**YOUR TASK:** Only the number is wanted: tally the lines below that contain the word "agent".

**TASK DATA:**
- - - -
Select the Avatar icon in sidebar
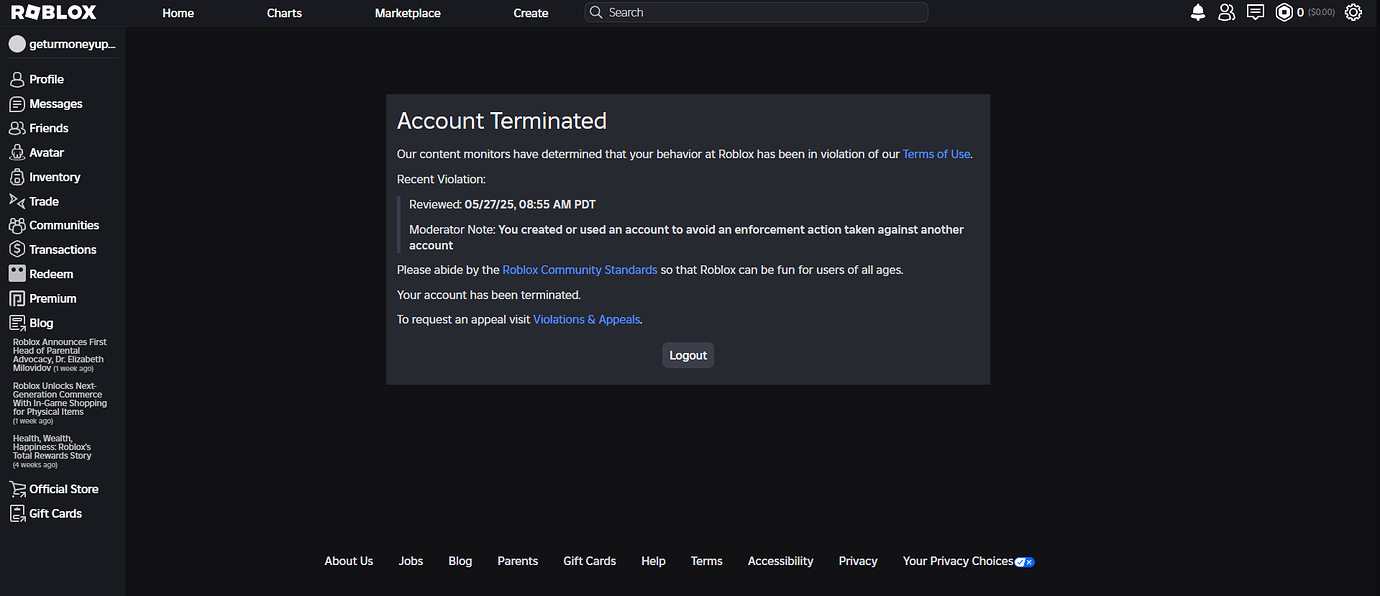 (x=17, y=152)
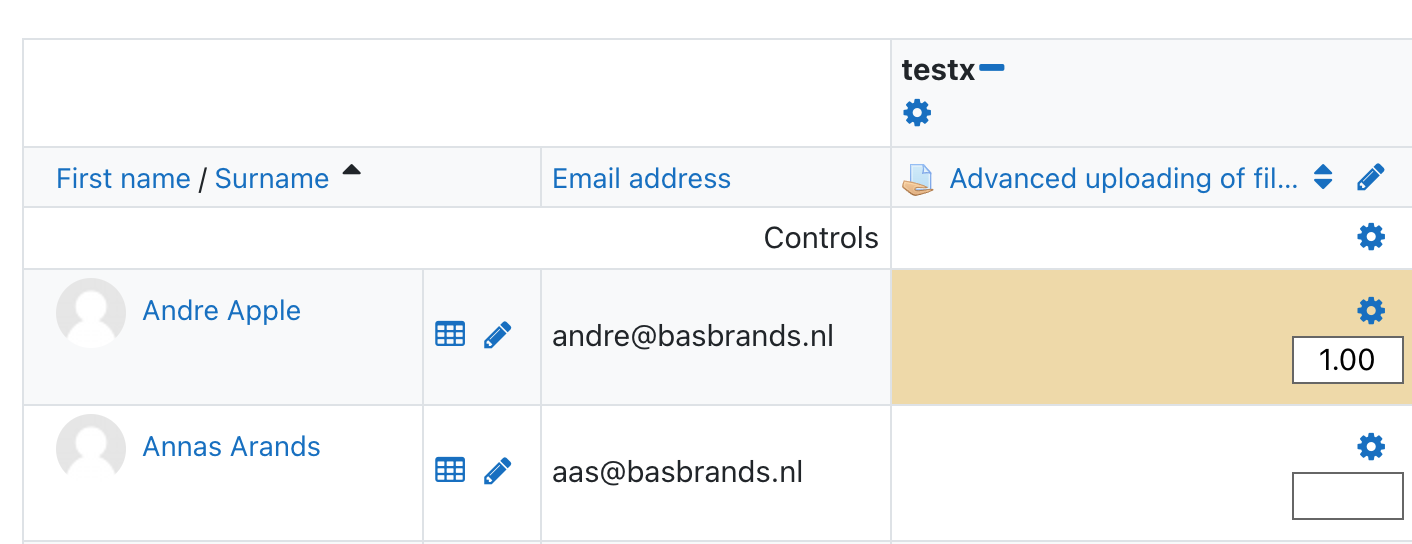Open Andre Apple's profile picture

(x=91, y=313)
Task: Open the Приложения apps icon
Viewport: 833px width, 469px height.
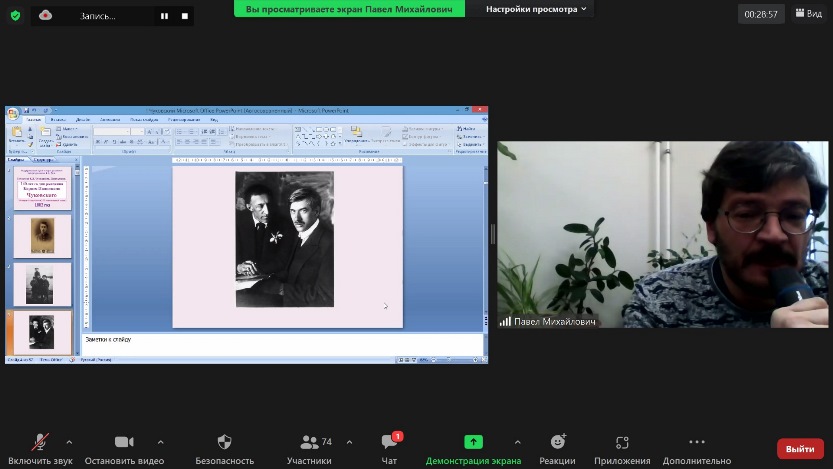Action: click(622, 443)
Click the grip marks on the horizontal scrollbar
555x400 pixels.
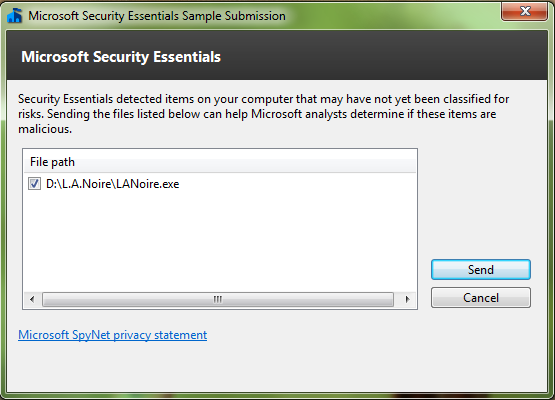218,299
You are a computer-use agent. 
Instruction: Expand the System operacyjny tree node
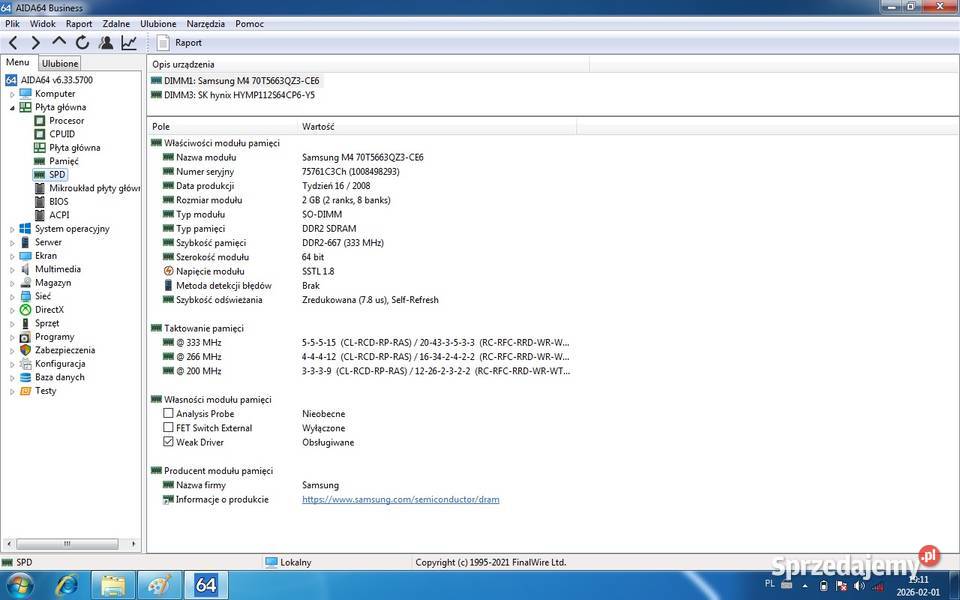(12, 229)
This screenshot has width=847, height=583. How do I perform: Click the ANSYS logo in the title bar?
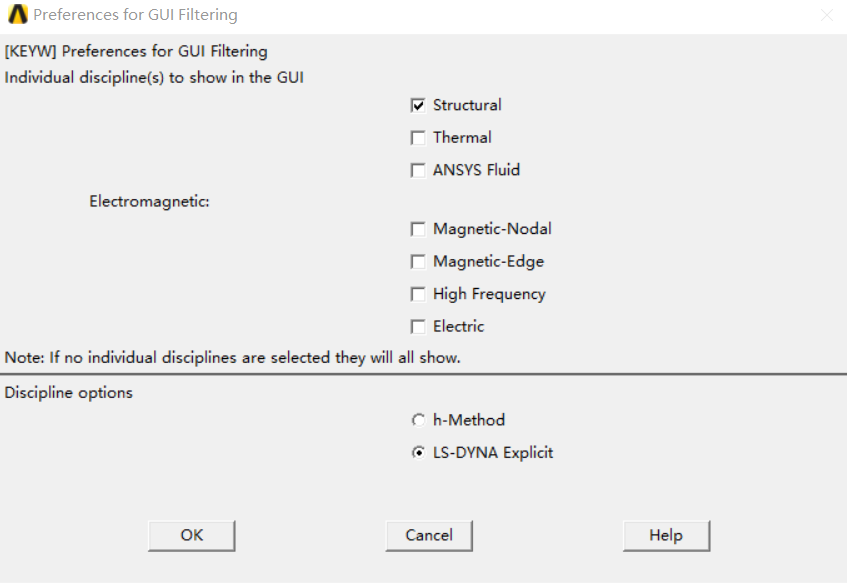pyautogui.click(x=17, y=15)
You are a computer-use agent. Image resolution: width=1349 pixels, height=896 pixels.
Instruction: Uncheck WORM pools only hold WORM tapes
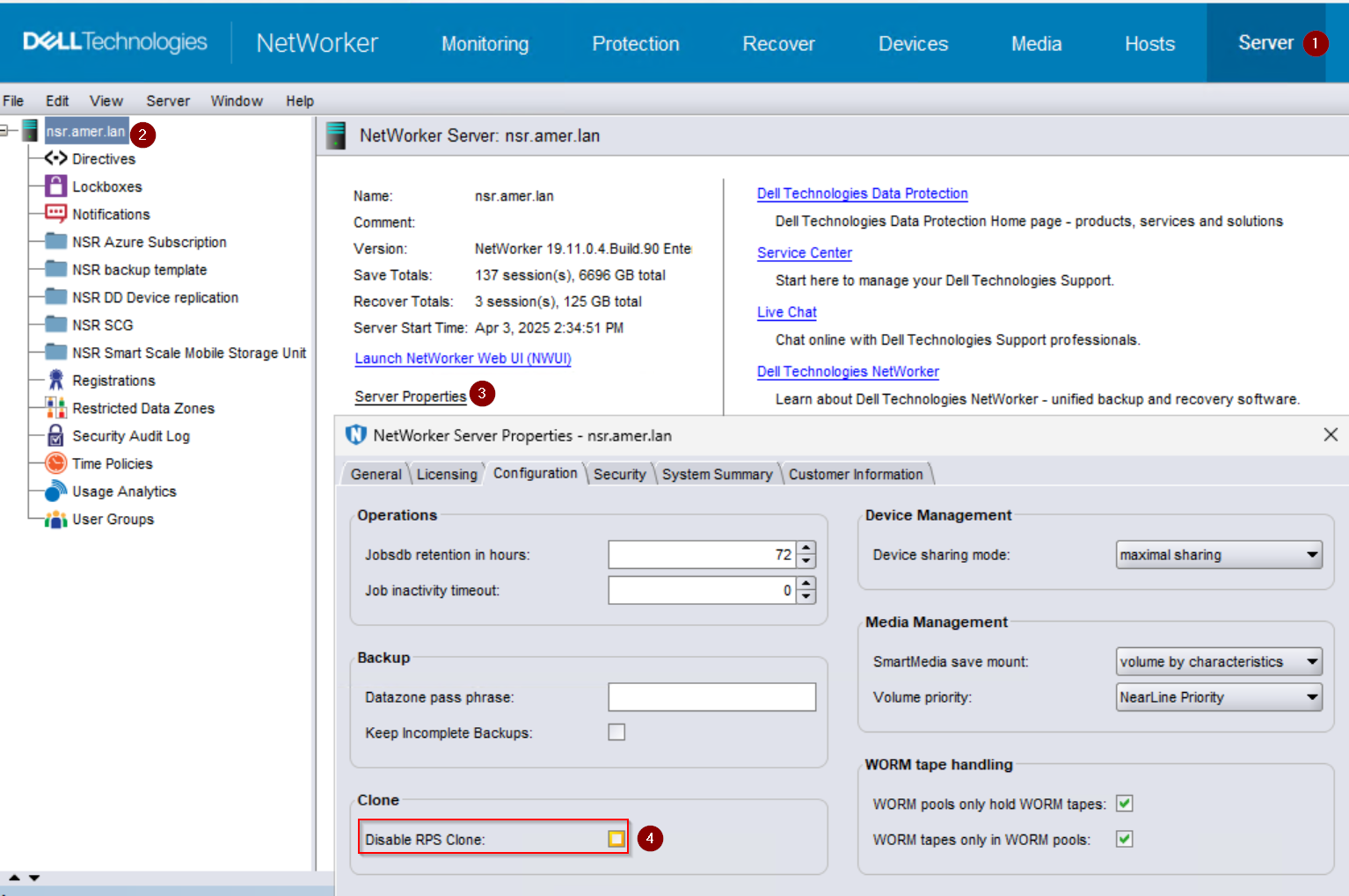click(1126, 803)
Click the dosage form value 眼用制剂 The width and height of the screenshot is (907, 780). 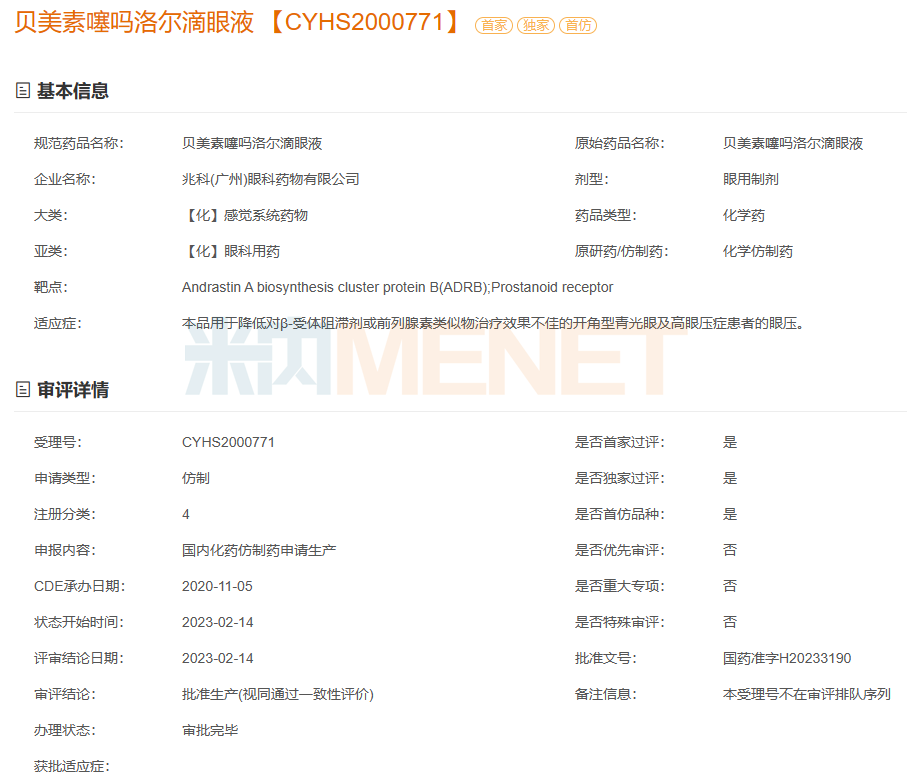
- - - -
**EXERCISE ANSWER:** 2